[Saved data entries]
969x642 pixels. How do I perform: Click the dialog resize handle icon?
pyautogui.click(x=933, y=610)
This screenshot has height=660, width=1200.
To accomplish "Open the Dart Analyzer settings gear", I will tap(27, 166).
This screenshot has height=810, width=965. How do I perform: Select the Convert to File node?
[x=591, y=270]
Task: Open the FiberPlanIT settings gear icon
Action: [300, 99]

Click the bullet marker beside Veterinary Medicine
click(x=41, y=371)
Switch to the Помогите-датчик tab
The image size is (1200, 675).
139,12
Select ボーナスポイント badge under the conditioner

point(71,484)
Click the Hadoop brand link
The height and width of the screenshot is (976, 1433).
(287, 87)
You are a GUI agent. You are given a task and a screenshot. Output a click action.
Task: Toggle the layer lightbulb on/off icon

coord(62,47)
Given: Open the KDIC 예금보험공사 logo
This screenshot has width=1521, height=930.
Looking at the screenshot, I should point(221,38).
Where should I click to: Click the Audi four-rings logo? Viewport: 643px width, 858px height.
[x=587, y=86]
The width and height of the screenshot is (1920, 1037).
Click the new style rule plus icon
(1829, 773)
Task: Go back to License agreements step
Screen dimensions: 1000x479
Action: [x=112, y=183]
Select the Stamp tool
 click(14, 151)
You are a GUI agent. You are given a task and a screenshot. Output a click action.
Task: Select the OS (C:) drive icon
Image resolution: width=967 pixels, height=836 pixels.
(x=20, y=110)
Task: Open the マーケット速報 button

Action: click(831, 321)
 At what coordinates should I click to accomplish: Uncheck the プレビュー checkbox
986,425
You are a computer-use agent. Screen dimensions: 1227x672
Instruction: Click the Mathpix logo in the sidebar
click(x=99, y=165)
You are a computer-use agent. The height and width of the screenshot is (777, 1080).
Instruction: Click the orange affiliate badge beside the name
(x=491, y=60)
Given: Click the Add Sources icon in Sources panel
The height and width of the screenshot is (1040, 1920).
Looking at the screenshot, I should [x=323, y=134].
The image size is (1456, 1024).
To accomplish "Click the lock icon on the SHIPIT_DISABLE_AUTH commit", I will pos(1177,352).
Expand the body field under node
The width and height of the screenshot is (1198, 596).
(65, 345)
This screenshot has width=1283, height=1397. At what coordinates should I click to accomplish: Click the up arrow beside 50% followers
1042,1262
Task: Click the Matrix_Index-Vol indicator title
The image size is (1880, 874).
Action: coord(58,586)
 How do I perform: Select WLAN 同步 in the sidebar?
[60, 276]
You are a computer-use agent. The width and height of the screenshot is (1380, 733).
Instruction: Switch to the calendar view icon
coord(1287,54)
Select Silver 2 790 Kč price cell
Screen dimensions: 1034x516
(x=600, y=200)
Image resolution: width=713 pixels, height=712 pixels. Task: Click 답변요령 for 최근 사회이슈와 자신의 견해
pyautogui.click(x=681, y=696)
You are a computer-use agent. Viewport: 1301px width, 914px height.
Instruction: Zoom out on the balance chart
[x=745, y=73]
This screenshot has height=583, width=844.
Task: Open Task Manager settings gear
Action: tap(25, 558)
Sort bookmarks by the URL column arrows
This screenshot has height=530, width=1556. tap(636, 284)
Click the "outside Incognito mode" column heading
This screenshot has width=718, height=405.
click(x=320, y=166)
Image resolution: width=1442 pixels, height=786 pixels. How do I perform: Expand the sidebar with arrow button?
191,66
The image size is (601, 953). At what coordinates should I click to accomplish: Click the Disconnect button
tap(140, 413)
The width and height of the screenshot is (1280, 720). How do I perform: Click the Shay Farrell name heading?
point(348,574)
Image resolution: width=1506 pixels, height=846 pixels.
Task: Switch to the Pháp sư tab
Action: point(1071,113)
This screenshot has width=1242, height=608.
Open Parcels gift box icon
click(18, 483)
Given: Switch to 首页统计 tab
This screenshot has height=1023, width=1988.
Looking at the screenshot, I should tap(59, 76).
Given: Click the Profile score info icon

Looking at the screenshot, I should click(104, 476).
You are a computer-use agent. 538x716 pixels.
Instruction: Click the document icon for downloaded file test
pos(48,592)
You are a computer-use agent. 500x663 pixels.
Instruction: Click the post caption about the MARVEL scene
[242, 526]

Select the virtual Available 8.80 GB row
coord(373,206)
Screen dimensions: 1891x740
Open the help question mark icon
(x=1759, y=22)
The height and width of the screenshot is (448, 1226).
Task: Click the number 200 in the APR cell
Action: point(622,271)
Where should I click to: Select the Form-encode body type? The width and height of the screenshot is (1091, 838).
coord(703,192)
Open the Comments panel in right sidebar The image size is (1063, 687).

**What you are asked to do:** Please output the records once more, exactly as they were written.

**Answer section:**
969x642 pixels. How do I perform: Click the dialog resize handle icon?
pyautogui.click(x=933, y=610)
This screenshot has height=660, width=1200.
To accomplish "Open the Dart Analyzer settings gear", I will tap(27, 166).
This screenshot has height=810, width=965. How do I perform: Select the Convert to File node?
[x=591, y=270]
Task: Open the FiberPlanIT settings gear icon
Action: [300, 99]

Click the bullet marker beside Veterinary Medicine
click(x=41, y=371)
Switch to the Помогите-датчик tab
The image size is (1200, 675).
139,12
Select ボーナスポイント badge under the conditioner

point(71,484)
Click the Hadoop brand link
The height and width of the screenshot is (976, 1433).
(287, 87)
You are a GUI agent. You are given a task and a screenshot. Output a click action.
Task: Toggle the layer lightbulb on/off icon

coord(62,47)
Given: Open the KDIC 예금보험공사 logo
This screenshot has width=1521, height=930.
Looking at the screenshot, I should point(221,38).
Where should I click to: Click the Audi four-rings logo? Viewport: 643px width, 858px height.
[x=587, y=86]
The width and height of the screenshot is (1920, 1037).
Click the new style rule plus icon
(1829, 773)
Task: Go back to License agreements step
Screen dimensions: 1000x479
Action: [x=112, y=183]
Select the Stamp tool
 click(14, 151)
You are a GUI agent. You are given a task and a screenshot. Output a click action.
Task: Select the OS (C:) drive icon
Image resolution: width=967 pixels, height=836 pixels.
(x=20, y=110)
Task: Open the マーケット速報 button

Action: click(831, 321)
 At what coordinates should I click to accomplish: Uncheck the プレビュー checkbox
986,425
You are a computer-use agent. Screen dimensions: 1227x672
Instruction: Click the Mathpix logo in the sidebar
click(x=99, y=165)
You are a computer-use agent. The height and width of the screenshot is (777, 1080).
Instruction: Click the orange affiliate badge beside the name
(x=491, y=60)
Given: Click the Add Sources icon in Sources panel
The height and width of the screenshot is (1040, 1920).
Looking at the screenshot, I should [x=323, y=134].
The image size is (1456, 1024).
To accomplish "Click the lock icon on the SHIPIT_DISABLE_AUTH commit", I will pos(1177,352).
Expand the body field under node
The width and height of the screenshot is (1198, 596).
(65, 345)
This screenshot has width=1283, height=1397. At what coordinates should I click to accomplish: Click the up arrow beside 50% followers
1042,1262
Task: Click the Matrix_Index-Vol indicator title
The image size is (1880, 874).
Action: coord(58,586)
 How do I perform: Select WLAN 同步 in the sidebar?
[60, 276]
You are a computer-use agent. The width and height of the screenshot is (1380, 733).
Instruction: Switch to the calendar view icon
coord(1287,54)
Select Silver 2 790 Kč price cell
Screen dimensions: 1034x516
(x=600, y=200)
Image resolution: width=713 pixels, height=712 pixels. Task: Click 답변요령 for 최근 사회이슈와 자신의 견해
pyautogui.click(x=681, y=696)
You are a computer-use agent. Viewport: 1301px width, 914px height.
Instruction: Zoom out on the balance chart
[x=745, y=73]
This screenshot has height=583, width=844.
Task: Open Task Manager settings gear
Action: tap(25, 558)
Sort bookmarks by the URL column arrows
This screenshot has height=530, width=1556. tap(636, 284)
Click the "outside Incognito mode" column heading
This screenshot has width=718, height=405.
click(x=320, y=166)
Image resolution: width=1442 pixels, height=786 pixels. How do I perform: Expand the sidebar with arrow button?
191,66
The image size is (601, 953). At what coordinates should I click to accomplish: Click the Disconnect button
tap(140, 413)
The width and height of the screenshot is (1280, 720). How do I perform: Click the Shay Farrell name heading?
point(348,574)
Image resolution: width=1506 pixels, height=846 pixels.
Task: Switch to the Pháp sư tab
Action: point(1071,113)
This screenshot has width=1242, height=608.
Open Parcels gift box icon
click(18, 483)
Given: Switch to 首页统计 tab
This screenshot has height=1023, width=1988.
Looking at the screenshot, I should tap(59, 76).
Given: Click the Profile score info icon

Looking at the screenshot, I should click(104, 476).
You are a computer-use agent. 538x716 pixels.
Instruction: Click the document icon for downloaded file test
pos(48,592)
You are a computer-use agent. 500x663 pixels.
Instruction: Click the post caption about the MARVEL scene
[242, 526]

Select the virtual Available 8.80 GB row
coord(373,206)
Screen dimensions: 1891x740
Open the help question mark icon
(x=1759, y=22)
The height and width of the screenshot is (448, 1226).
Task: Click the number 200 in the APR cell
Action: point(622,271)
Where should I click to: Select the Form-encode body type? The width and height of the screenshot is (1091, 838).
coord(703,192)
Open the Comments panel in right sidebar The image size is (1063, 687).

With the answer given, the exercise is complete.